Chociaż obecnie zakupienie mieszkania na wynajem jest uznawane za jedną z najlepszych metod inwestycji pieniędzy, to jednak coraz częściej pojawiają się głosy, że w przeciągu kilkudziesięciu lat ceny wynajmu spadną, a wraz z nimi zyski posiadaczy lokali.
Inwestycja w nieruchomość przeznaczoną na wynajem jest często inwestycją podejmowaną na całe życie – traktowana jest jako zabezpieczenie na przyszłość, ponieważ można czerpać z niej stale zyski. Ponadto w razie potrzeby mieszkanie można sprzedać i uzyskać niemałą sumę.
Jednak przy kalkulacjach warto też zwrócić uwagę na czynniki demograficzne. Polska się wyludnia – mówią eksperci. Już dzisiaj dzietność Polaków jest bardzo niska i wynosi tylko 1,3 dziecka na kobietę. Ponadto nadal wielu rodaków wyjeżdża za granicę, aby tam zarabiać lepiej. Z drugiej strony niewiadomą są imigranci przyjeżdżający do Polski z Ukrainy oraz z innych krajów wschodnich.

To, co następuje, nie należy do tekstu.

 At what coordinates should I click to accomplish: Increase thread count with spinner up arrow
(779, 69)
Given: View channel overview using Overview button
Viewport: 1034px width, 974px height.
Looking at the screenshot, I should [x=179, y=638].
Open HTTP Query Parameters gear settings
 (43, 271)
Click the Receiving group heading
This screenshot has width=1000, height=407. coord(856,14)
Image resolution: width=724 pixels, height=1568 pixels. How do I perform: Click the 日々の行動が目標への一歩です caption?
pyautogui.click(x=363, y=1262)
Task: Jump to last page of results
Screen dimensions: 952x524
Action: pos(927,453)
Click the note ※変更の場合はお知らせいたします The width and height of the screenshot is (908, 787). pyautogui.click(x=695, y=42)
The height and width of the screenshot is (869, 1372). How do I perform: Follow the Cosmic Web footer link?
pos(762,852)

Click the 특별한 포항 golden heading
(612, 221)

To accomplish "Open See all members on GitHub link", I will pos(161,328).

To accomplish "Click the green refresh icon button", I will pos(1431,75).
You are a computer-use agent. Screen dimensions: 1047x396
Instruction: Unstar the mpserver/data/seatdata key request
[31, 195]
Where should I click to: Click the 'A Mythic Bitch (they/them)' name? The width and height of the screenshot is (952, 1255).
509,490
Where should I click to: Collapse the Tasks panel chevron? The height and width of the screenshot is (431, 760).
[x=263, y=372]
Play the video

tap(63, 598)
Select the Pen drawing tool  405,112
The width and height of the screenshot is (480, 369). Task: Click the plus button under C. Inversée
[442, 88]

Specjaliści wskazują, że problemu z wynajmem nie powinno być do roku 2035 – to właśnie do tego czasu liczba pełnoletnich Polaków mogących wynająć mieszkanie będzie utrzymywała się na w miarę wysokim poziomie. Po tym czasie w dorosłość wejdą osoby urodzone w niżu demograficznym, których będzie niewiele. W związku z mniejszą liczbą dorosłych zmniejszy się również zainteresowanie wynajmem, chyba że do naszego kraju przyjedzie wielu obcokrajowców. W związku z tym zapotrzebowanie na mieszkania na wynajem nie musi się zmniejszyć.
Oczywiście, fakt, że ludności może być mniej, nie oznacza, że nie będziemy mogli wynająć mieszkania w ogóle. Efektem ubocznym może być jednak konieczność obniżenia ceny, aby konkurować z innymi posiadaczami nieruchomości. To oznacza z kolei mniejsze zyski i dłuższy czas zwrotu inwestycji.
Wobec tego na razie warto zdecydować się na kupno mieszkania Warszawa, Kraków, Wrocław, Łódź czy Poznań to właśnie te miasta, gdzie możemy zarobić na wynajmie nieruchomości najwięcej. Musimy jednak przygotować się także na dość wysoki koszt, ponieważ to właśnie w największych miastach koszty zakupu są także najwyższe.